Items listed in a dataset:
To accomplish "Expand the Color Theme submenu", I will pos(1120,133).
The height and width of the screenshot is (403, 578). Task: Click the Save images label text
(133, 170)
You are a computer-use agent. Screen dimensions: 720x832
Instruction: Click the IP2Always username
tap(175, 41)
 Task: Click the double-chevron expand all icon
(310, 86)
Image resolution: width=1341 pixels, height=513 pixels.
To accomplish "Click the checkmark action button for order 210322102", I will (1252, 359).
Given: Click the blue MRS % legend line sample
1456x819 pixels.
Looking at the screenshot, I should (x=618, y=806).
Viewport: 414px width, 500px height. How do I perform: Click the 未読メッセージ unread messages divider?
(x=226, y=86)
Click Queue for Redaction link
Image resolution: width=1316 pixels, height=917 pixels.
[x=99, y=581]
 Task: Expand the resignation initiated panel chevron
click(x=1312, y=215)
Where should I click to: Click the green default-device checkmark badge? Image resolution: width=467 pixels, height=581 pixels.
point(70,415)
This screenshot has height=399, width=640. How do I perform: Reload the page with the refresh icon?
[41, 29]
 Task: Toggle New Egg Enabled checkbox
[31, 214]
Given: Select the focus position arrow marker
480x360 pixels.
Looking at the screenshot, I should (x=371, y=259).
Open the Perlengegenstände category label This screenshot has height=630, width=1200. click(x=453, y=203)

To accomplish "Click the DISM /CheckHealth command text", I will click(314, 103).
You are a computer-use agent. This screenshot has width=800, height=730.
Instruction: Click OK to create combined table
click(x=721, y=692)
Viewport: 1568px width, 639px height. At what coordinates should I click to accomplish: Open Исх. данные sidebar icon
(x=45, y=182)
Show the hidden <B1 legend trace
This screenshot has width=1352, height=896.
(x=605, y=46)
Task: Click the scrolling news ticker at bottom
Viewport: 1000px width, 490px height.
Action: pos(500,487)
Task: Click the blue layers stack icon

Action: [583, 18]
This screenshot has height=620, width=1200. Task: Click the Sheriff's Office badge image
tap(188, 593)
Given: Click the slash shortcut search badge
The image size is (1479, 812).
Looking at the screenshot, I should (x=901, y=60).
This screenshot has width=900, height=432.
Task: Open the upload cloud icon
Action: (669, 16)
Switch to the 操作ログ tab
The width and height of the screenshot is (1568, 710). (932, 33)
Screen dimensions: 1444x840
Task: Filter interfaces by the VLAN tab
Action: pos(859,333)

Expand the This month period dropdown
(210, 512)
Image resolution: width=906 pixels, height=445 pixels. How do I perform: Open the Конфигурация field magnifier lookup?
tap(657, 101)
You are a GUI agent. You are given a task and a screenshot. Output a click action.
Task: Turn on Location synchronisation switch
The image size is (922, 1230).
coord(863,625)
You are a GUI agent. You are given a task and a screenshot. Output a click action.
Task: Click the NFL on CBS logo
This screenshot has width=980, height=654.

• **WHAT YOU SHOULD DO**: Every line above that holds the string "computer" should be copied out.

• **SOLUTION TO THE EXERCISE**:
You are a computer-use agent. Screen dimensions: 720x832
You are a computer-use agent. This screenshot has width=800, height=730.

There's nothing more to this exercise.